One afternoon before a confirmation retreat, I succumbed to a bigger anxiety attack, passed out, and fell down the steps of the chancel in our sanctuary. I didn’t make the trip. An interesting story for another time. That is when I realized I had anxiety problems.
This time, the deep cut, ER trip, and stitches event put me over the edge. I had been shaky for a few days, but this did me in.
When we got home from the ER, I hadn’t had dinner yet. I attempted to heat up some vegetable lasagna but couldn’t force it down.
Over the course of the next two weeks, I barely ate and barely slept. I lost 18-20 pounds. I’m tall and lanky, anyway. Eighteen pounds is a lot to lose. I was tired, skinny, weak, and shaky altogether.
My days were spent rocking back and forth, rubbing my legs and arms, trying to find something to comfort myself. Nothing worked. The sight of food made me ill. I slept on and off all day.
At night, I would pace around the room, trying to calm myself down enough to sleep between nauseous spells. My wife had to move to the guest room just so she could get some sleep.
On top of the anxiety, the antibiotic I was on to prevent infection in my hand made me feel even worse.
I called my doctor and asked for anxiety medication. After a few days, it kicked in, and I leveled off. She also took me off of the antibiotic.
The doom and gloom feelings during that time got to me. I was convinced that my wife or I was going to get COVID. Or maybe we’d both get it at the same time.
What if one of our parents or her 90-year-old(+) grandparents got it?
What would happen to our kids if we were both hospitalized? How would we manage?
I couldn’t even pick up my phone. When I came out of it all, I had a couple hundred texts and hundreds of emails I hadn’t responded to. I couldn’t bear the thought of what one of them might say.
While it was awful for me, I’m sure it was worse for Courtney. She wasn’t sleeping at night because of me, and she had to deal with the kids, eLearning, and provide speech therapy to elementary school kids over Zoom while I paced the bedroom and napped off and on all day and night.

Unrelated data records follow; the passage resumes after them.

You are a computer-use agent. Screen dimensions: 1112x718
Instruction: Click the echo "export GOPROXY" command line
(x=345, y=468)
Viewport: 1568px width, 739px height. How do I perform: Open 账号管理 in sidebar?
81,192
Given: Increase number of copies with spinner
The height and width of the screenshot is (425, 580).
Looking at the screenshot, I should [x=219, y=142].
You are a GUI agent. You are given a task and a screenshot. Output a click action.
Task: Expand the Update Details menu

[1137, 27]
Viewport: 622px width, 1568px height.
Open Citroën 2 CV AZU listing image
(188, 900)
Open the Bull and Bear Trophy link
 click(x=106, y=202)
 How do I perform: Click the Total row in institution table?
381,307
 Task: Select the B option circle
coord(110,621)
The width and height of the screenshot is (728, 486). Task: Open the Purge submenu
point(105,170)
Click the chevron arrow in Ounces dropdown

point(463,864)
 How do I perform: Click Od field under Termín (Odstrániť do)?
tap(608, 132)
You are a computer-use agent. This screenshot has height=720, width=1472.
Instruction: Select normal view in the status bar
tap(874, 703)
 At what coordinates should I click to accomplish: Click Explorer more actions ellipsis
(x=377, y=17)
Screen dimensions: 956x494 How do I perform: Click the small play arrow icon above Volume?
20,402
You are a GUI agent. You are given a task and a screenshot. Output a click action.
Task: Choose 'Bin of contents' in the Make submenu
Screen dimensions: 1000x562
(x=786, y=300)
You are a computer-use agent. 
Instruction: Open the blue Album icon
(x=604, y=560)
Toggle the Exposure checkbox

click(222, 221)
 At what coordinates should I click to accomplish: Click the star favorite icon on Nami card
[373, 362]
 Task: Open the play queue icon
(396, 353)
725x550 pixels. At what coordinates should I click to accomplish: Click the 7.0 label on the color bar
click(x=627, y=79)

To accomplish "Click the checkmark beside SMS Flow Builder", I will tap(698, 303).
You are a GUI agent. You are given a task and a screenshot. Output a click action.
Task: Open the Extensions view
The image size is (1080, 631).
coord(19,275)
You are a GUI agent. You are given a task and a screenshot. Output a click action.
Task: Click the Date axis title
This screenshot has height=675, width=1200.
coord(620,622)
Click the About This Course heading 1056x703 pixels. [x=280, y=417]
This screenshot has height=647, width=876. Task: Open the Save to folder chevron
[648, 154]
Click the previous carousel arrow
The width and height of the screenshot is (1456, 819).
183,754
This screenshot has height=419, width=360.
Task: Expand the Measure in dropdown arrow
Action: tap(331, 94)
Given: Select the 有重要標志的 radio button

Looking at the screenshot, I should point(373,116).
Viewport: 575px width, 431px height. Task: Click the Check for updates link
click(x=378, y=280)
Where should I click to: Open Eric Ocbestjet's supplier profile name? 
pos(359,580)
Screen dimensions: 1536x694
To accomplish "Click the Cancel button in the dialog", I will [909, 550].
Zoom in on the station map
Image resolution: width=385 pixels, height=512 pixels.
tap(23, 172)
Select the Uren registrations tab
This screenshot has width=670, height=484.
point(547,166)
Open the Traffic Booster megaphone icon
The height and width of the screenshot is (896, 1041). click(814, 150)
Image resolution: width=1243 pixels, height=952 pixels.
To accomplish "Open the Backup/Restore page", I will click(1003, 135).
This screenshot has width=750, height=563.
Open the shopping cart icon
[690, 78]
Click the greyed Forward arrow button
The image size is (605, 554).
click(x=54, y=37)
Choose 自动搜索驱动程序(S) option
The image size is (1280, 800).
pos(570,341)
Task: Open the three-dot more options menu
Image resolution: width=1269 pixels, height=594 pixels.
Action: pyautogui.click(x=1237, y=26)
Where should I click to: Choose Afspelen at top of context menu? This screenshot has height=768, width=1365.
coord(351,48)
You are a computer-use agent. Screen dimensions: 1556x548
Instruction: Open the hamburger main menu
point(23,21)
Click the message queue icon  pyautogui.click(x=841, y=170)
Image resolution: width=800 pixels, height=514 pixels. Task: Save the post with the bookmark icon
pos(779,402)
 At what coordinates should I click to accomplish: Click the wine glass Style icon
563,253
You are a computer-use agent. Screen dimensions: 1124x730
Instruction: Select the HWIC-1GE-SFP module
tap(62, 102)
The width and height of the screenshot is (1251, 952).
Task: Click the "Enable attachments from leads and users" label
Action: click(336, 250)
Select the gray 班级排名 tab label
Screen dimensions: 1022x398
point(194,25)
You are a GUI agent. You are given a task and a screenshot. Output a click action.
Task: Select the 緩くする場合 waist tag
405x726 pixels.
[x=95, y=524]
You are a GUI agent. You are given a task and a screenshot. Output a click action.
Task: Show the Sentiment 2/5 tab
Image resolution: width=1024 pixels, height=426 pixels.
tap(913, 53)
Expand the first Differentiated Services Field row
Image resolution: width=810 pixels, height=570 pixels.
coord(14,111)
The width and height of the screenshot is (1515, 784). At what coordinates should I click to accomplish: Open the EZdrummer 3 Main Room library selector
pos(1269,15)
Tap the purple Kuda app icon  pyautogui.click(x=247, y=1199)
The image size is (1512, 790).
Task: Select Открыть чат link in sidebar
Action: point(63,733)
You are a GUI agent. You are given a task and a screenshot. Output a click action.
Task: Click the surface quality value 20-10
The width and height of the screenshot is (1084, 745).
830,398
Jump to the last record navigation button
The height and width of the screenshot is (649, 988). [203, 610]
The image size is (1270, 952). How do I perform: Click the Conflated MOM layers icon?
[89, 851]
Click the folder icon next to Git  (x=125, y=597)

As awful as I felt, I just kept feeling like such a loser. Multiple family members on the Garrison side were nurses going to work every day. One cousin was even staffing the COVID unit at the hospital by our house. One text I did see was to let me know she had tested positive for COVID-19 and had lost all taste or smell.
That kicked me right in the gut.
After a few days, the meds kicked in, the antibiotic left my system, and I began to eat and feel like myself again.
Barring future catastrophes, those two weeks might go down as some of the worst in my life.
My New Normal
Those couple of weeks were terrible. For me, for my wife, for my kids. I learned a lot about myself though.
We talk a lot about the “New Normal” our world will experience coming out of the Coronavirus pandemic. I’m already starting to experience mine.
- Daily medication.
- Aware of how much sleep I’m getting.
- Quick to notice when I’m getting overwhelmed or not handling something well.
I’m sure my wife wonders when it will happen again. She surely experiences a bit of PTSD every time I rub my legs.
Life can’t be the same after that experience.
The good news is I feel better than I have in years. I’m healthy, motivated, and more aware of myself.
Maybe it was a good thing. After 35 years of pushing down the feelings and ignoring anxiety, I was forced to deal with it face to face. I know what it looks like and will hopefully see it coming next time. I have more tools, mentally and medicinally, to catch it early.
A lot of people deal with anxiety. I’m not special. It’s a pandemic of its own in our culture.
What are your experiences, and how have you recognized anxiety and reacted to it in your life? What do you do to manage the anxiety and keep it in check?